When Infrared (IR) radiation passes through a covalently bonded molecule, the bonds transition from lower to higher vibrational levels. The fundamental vibrational motions that result in infrared absorption can be classified as stretching or bending vibrations.

Stretching vibrations are vibrational motions that occur along the bond line, changing the bond length or distance between two bonded atoms. They are further distinguished as symmetric or asymmetric. In symmetric stretching, the simultaneous vibration of two bonds elongates and contracts together. In contrast, asymmetric stretching involves one bond moving in one direction while another bond moves in the opposite direction.

Unlike stretching, bending vibrations do not occur along the bond line; instead, they change the bond angle. Bending vibrations can be divided into in-plane and out-of-plane bending. In-plane bending vibrations are categorized as scissoring (symmetric) and rocking (asymmetric), while out-of-plane bending is classified as twisting (symmetric) and wagging (asymmetric).

For nonlinear molecules, the total number of allowed fundamental vibrations is given by the formula 3n − 6, where n represents the number of atoms. In contrast, linear molecules like HBr allow only 3n − 5 fundamental vibrations. For HBr, only one type of vibration is possible.

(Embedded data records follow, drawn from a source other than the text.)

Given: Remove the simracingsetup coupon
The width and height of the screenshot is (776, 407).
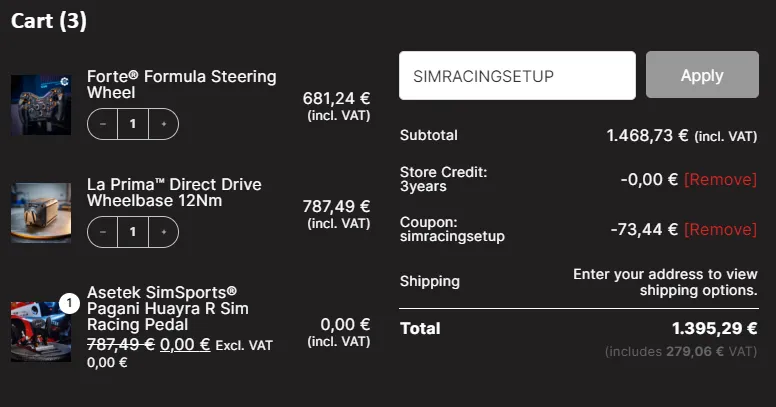Looking at the screenshot, I should click(720, 229).
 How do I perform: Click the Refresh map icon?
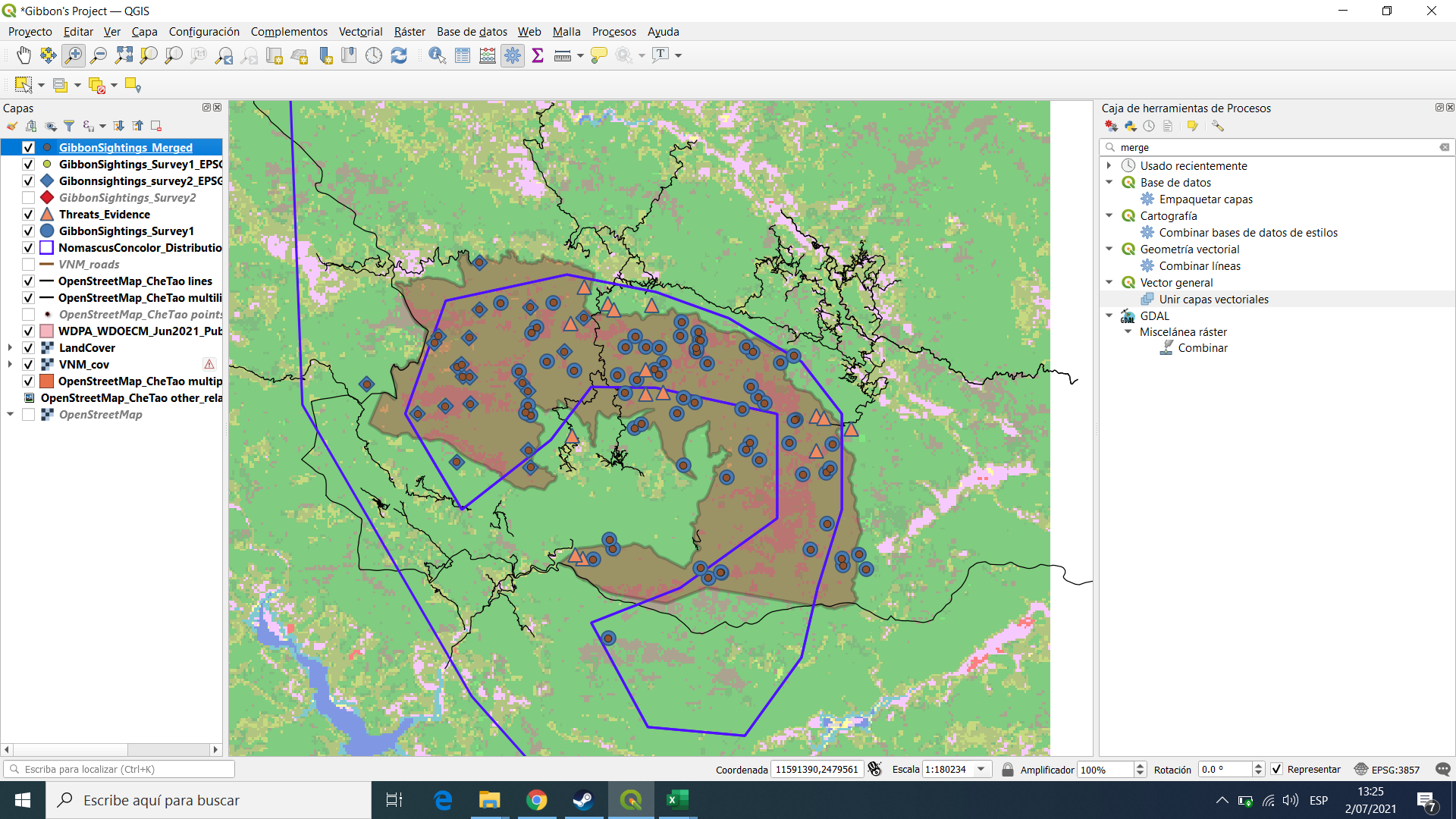click(x=399, y=55)

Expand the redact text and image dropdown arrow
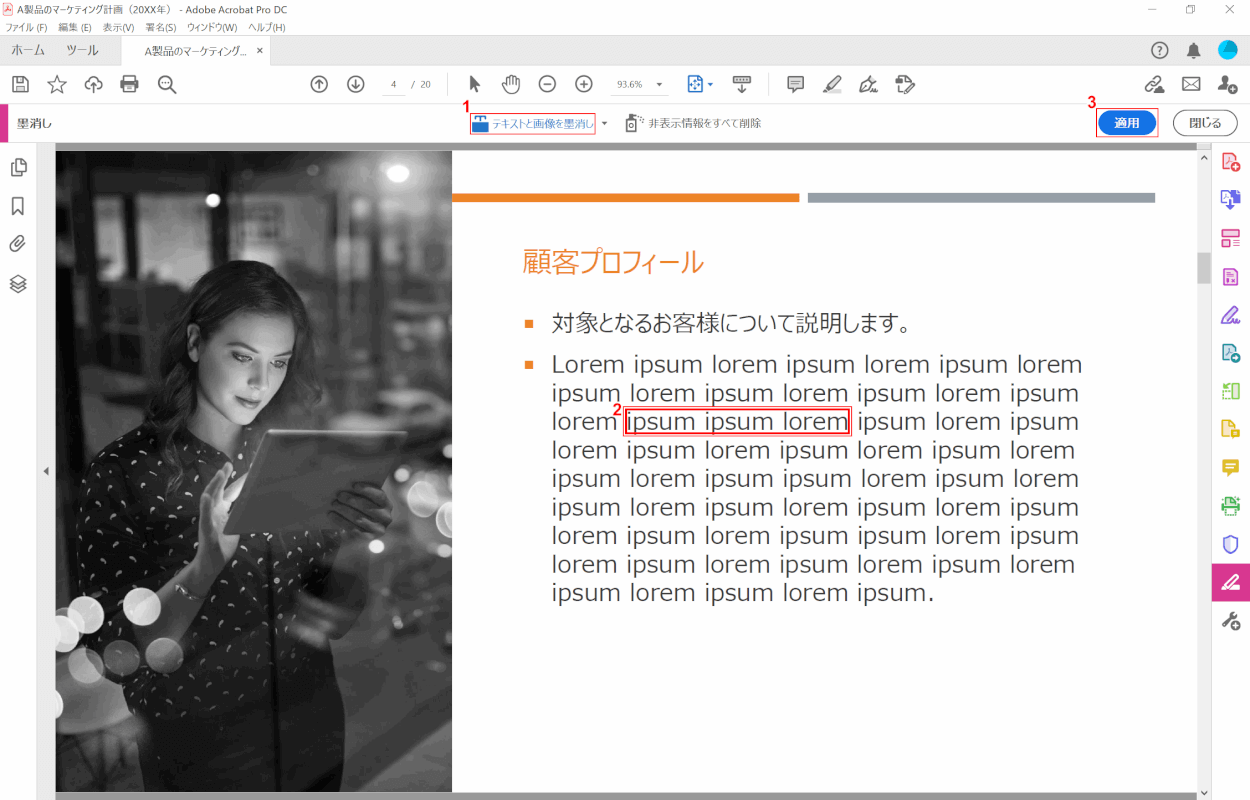tap(604, 123)
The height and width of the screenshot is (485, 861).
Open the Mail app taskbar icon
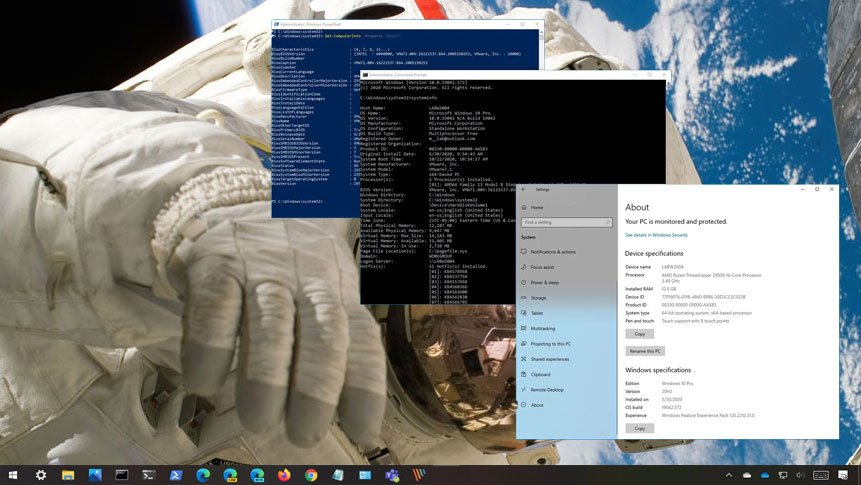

In IR spectroscopy, the frequency corresponding to the excitation of bonds from the ground state to the lowest energy excited state is called fundamental absorption frequency. The integral multiples of the fundamental absorption frequencies are called overtones. Any physical vibration generates overtones in a molecule. The band produced due to the fusion of two vibrational frequencies, which is IR active, is called a combination band. In comparison, the band resulting from the difference between two bands is called a difference band. Additionally, fermi resonance refers to the coupled vibration created by the interaction of the fundamental band with the either overtone or combination band.